» **Supplied text**

Introduction: Have you read a car bumper sticker saying “Resist
Authority?” How about “Question Authority?” I never read a sticker
saying “Act with Authority.” Is authority bad? What do you think is
behind these sayings which attack authority? People attack authority
because they think they are smarter, or in some way better, than
those in authority. Is this a reasonable assumption? If you claim
authority, aren’t you claiming to be better? Our lesson this week is
about Jesus as teacher, but it also has a great deal to teach us
about authority. Let’s dig into our study of the Bible and learn

  1. Authority and Teaching

    1. Read Luke 4:31-32. What do you think it means to have a
      message “with authority” or to teach with “authority?”

      1. Have you ever been in a Bible study or Bible class
        where all present gave their opinion and no one
        relied on any authority outside their own thinking?

» **Problems to work on**
- 1) From the Bible study lesson on authority, write out the passage between "1. Read Luke" and "their own thinking?", inclusive.
- 2) Translate this sentence from the Bible study lesson on authority into Spanish: "People attack authority because they think they are smarter, or in some way better, than those in authority."
- 3) Carry on the Bible study lesson on authority from the point where it stops.
Nothing in the data is needed for this work.

» **Material provided**
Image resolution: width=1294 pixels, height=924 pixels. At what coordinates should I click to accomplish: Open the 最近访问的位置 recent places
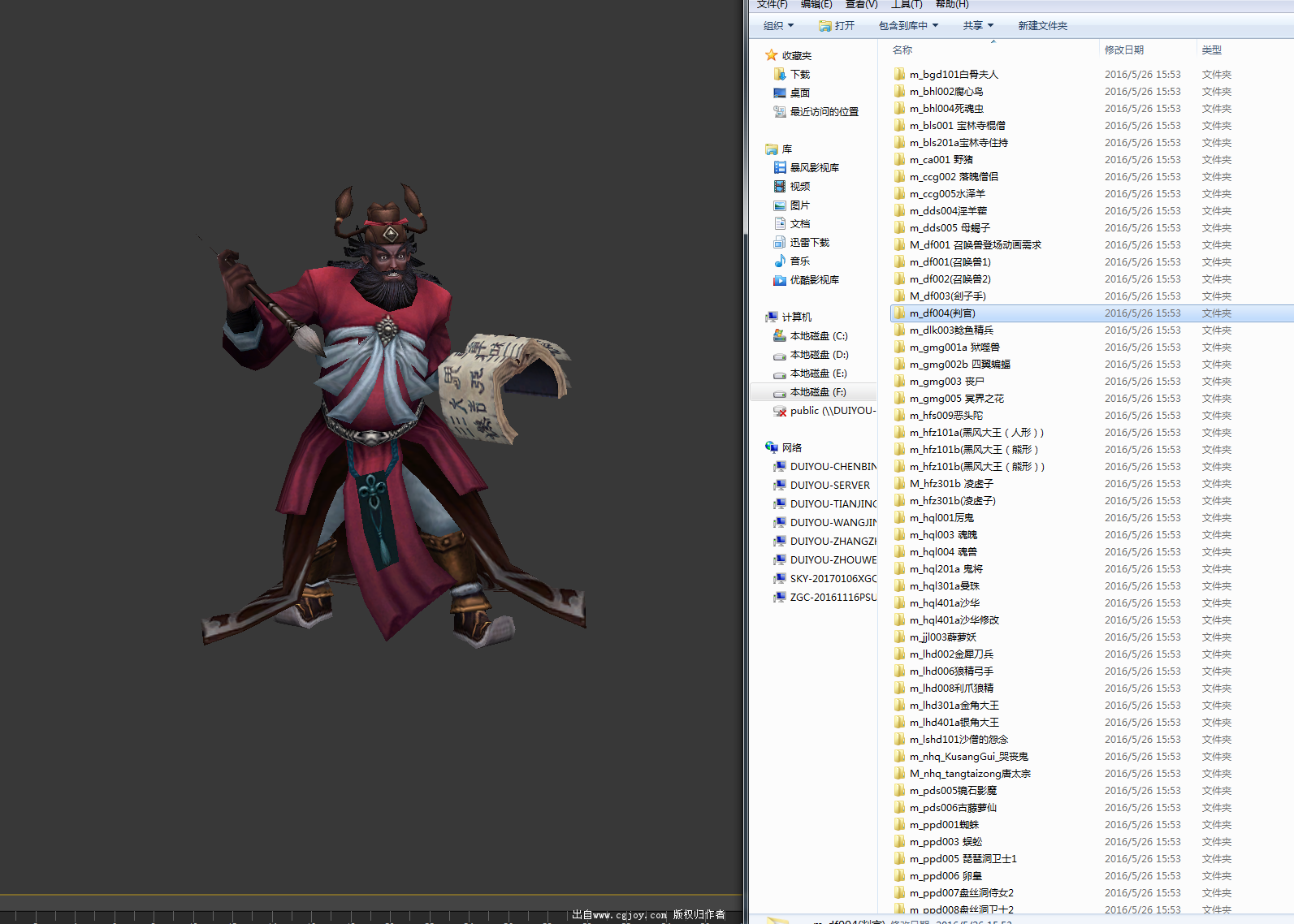click(824, 111)
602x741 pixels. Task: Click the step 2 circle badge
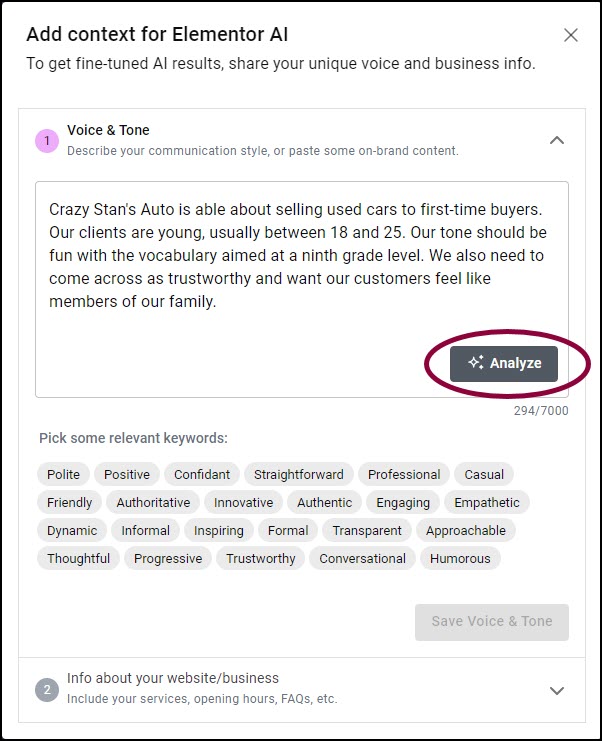click(x=47, y=690)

» **Responses in order**
- 1)
1. Read Luke 4:31-32. What do you think it means to have a
      message “with authority” or to teach with “authority?”

      1. Have you ever been in a Bible study or Bible class
        where all present gave their opinion and no one
        relied on any authority outside their own thinking?

- 2) La gente ataca la autoridad porque cree que es más inteligente, o de alguna manera mejor, que quienes están en la autoridad.

- 3)
        1. If so, how helpful was that?

      2. What is the best thing about discussion? (People are
        forced to think about the issues.)

        1. What is the worst thing about this kind of
          discussion – based on personal opinion? (No
          authority! While it is good to promote careful
          thinking, the Bible is our authority. My
          philosophy is that a Bible teacher should teach
          the Bible, and that means having a conclusion
          to which you lead the class.)

    2. Read Luke 4:33-36. What authority of Jesus is mentioned
      here? (Authority over demons. Jesus taught with authority
      and had authority over sin.)

      1. Can you have authority over sin? Demons?

    3. When you think about Jesus, do you think He was a rebel
      against existing authority? (I often hear that, and in
      some ways that seems true.)

    4. Read Proverbs 24:21-22. What does this teach us about
      being a rebel? (It is a bad idea.)

      1. Who punishes rebels? (Both God and the king!)

      2. What if God and the king are not on the same side?

      3. We seem to have three sources of authority. God, the
        king and you (me). Which source or sources of
        authority are suspect?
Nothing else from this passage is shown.